> _THE PROBLEM_
Set down every record below exactly as it stands, leaving out the pictures.

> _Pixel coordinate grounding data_
————

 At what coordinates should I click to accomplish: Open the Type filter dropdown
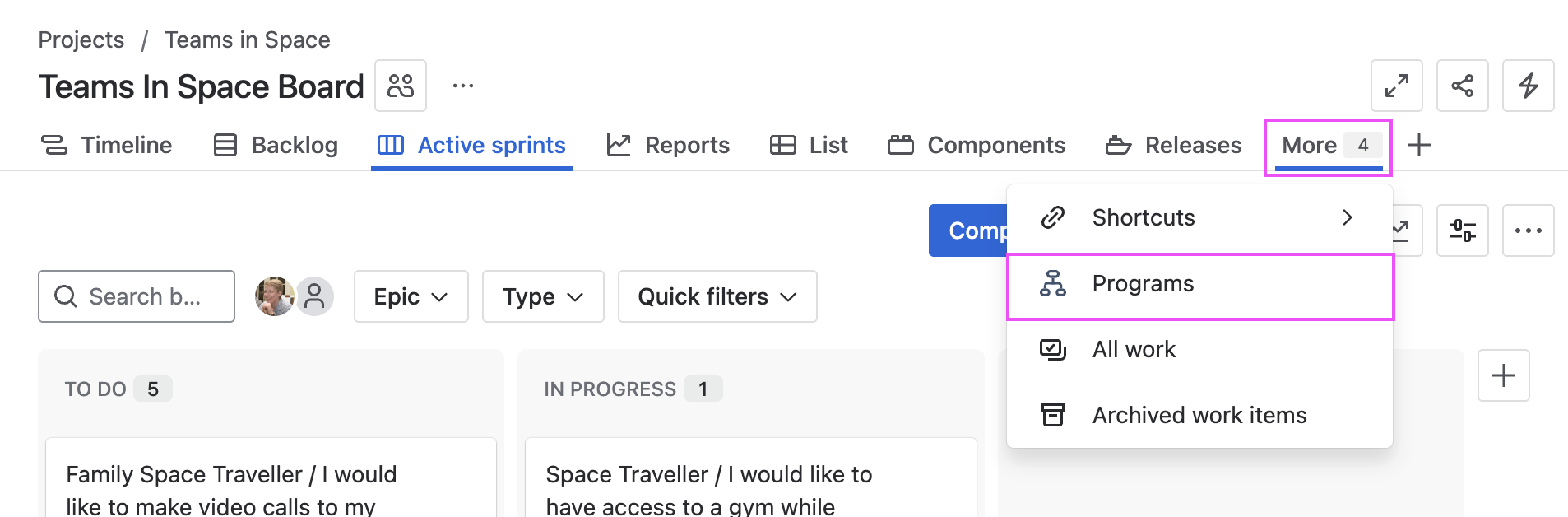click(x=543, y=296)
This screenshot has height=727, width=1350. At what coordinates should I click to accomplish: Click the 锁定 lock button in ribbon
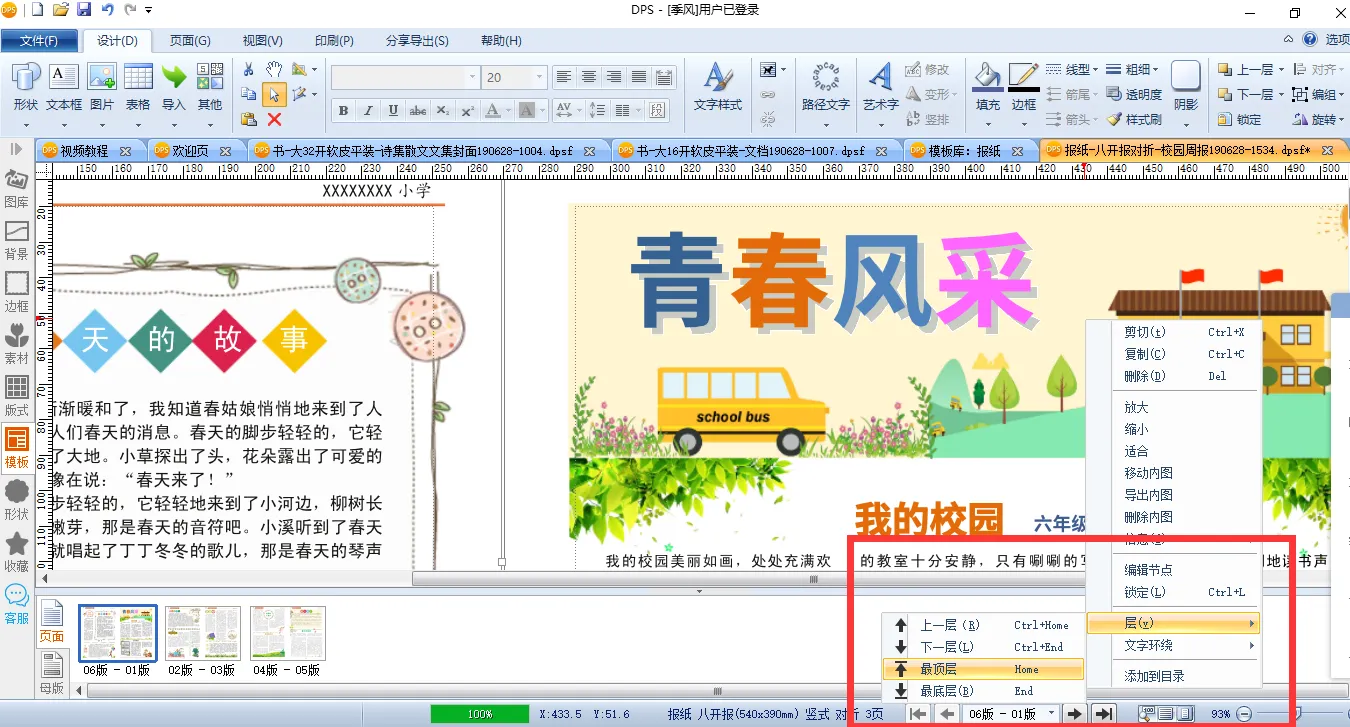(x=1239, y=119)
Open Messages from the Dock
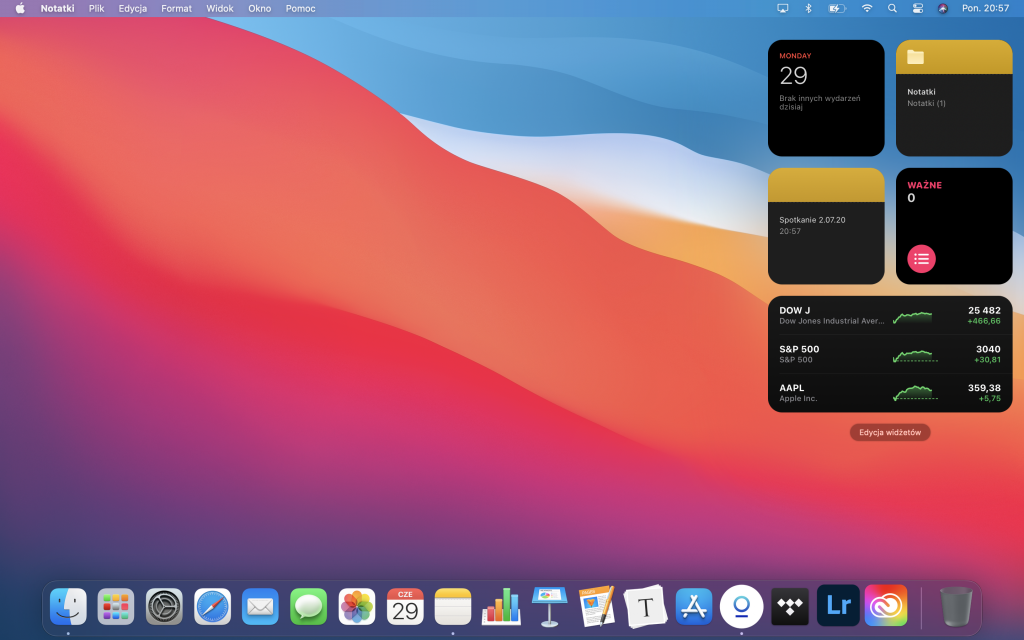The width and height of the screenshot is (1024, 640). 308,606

————

> _RESULT OF THIS EXERCISE_
 At what coordinates should I click to accomplish: Open the Type filter dropdown
click(x=543, y=296)
This screenshot has height=727, width=1350. At what coordinates should I click to accomplish: Click the 锁定 lock button in ribbon
(x=1239, y=119)
Open Messages from the Dock
The width and height of the screenshot is (1024, 640). 308,606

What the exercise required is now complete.